Segment Start: RECORDS SHOWN
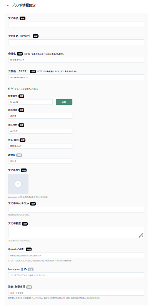154x305 pixels.
Task: Focus the ホームページURL input field
Action: tap(76, 255)
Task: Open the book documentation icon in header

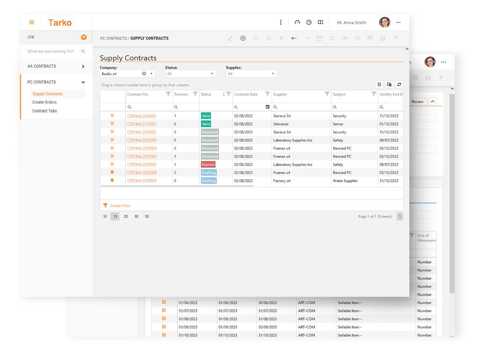Action: (320, 22)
Segment End: RECORDS SHOWN
■ **DIRECTIONS**: Output exactly the lines from the line with "Task: Open the" to the last line of the records, including both, and leave every picture out.

■ **SOLUTION TO THE EXERCISE**:
Task: Open the book documentation icon in header

Action: (320, 22)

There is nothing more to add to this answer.